Красивое насмешливое лицо взглянуло ему в глаза и исчезло.

– А эта? Тоже любил ее? Нечего сказать, поиграли в чувство довольно. А ведь искренно, казалось, говорил и думал тогда… Мученья сколько было! И когда счастье пришло, оно оказалось вовсе не счастьем, и если бы я тогда в самом деле мог приказать времени: «подожди, постой, здесь хорошо», то я еще подумал бы – приказывать или нет. А потом, и очень скоро, понадобилось уже гнать время вперед… Да не думать же теперь об этом! Нужно думать о том, что было, а не о том, что казалось.

А было очень немного: только одно детство. И от него-то в памяти остались одни бессвязные клочки, которые Алексей Петрович стал с жадностью собирать.

Помнится ему маленький домик, спальня, в которой он спал против отца. Помнится красный ковер, висевший над отцовской постелью; каждый вечер, засыпая, он смотрел на этот ковер и находил в его причудливых узорах все новые фигуры: цветы, зверей, птиц, человеческие лица. Помнится утро с запахом соломы, которою топили дом. Николай, малый, уже натащил полную переднюю соломы и целыми охапками сует ее в устье печи. Она горит весело и ясно и дымит с приятным, немного резким запахом. Алеша готов был просидеть перед печью целый час, но отец звал его пить чай, после которого начинался урок.

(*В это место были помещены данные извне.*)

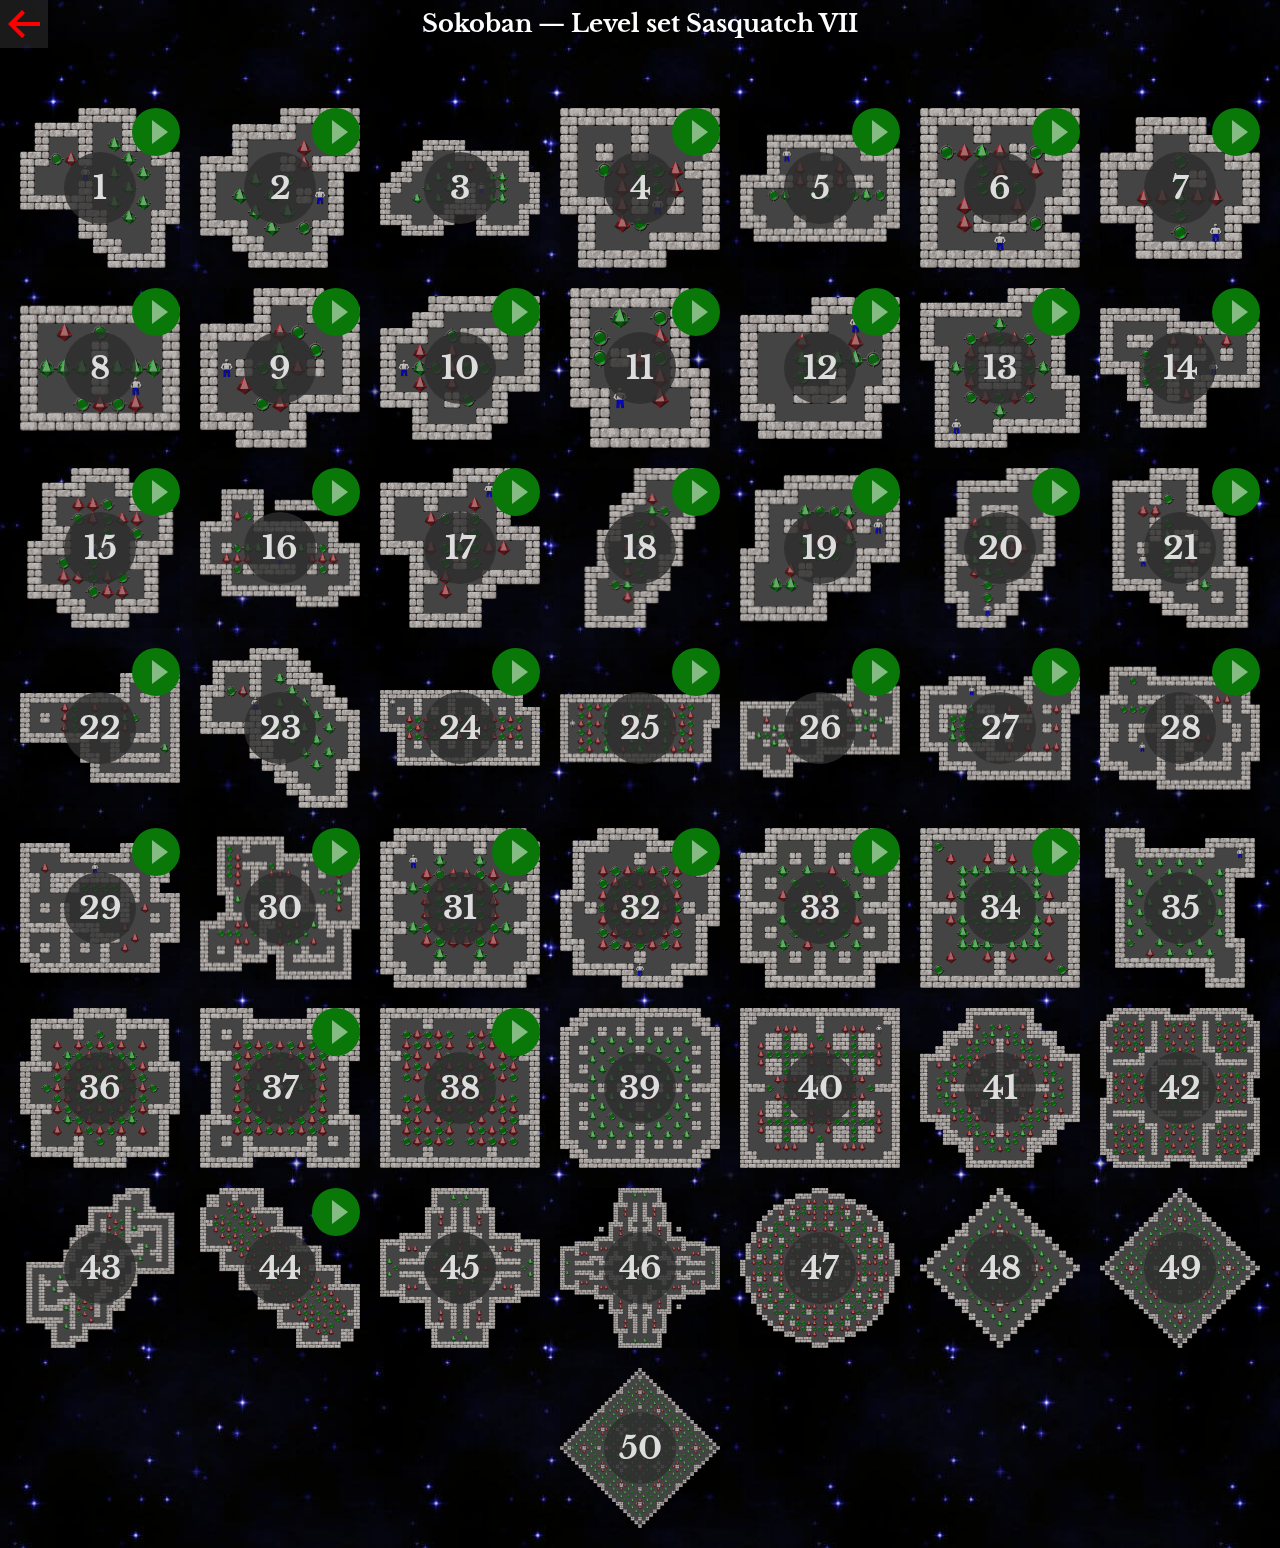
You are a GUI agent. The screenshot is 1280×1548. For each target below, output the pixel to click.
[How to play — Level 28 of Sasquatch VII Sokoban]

Помнится, как он не понимал десятичных дробей, как отец кипятился и всеми силами старался растолковать ему их.

«Кажется, он и сам знал их тогда не совсем твердо», – подумал Алексей Петрович.

Потом – священная история. Ее Алеша любил больше. Удивительные, огромные и фантастические образы. Каин, потом история Иосифа, цари, войны. Как вороны носили хлеб пророку Илии. И картинка была при этом: сидит Илия на камне с большою книгою, а две птицы летят к нему, держа в носах что-то круглое.

– Папа, смотри: Илье вороны хлеб носили, а наш Ворка сам у нас все тащит.

Ручной ворон с выкрашенными в красную краску носом и лапами – это Николай выдумал – бочком прыгает по спинке дивана и, вытягивая шею, старается стащить со стены блестящую бронзовую рамочку. В этой рамочке миниатюрный акварельный портрет молодого мужчины с приглаженными височками, одетого в темно-зеленый мундир с эполетами, высочайшим красным воротником и крестиком в петлице. Это сам папа двадцать пять лет тому назад.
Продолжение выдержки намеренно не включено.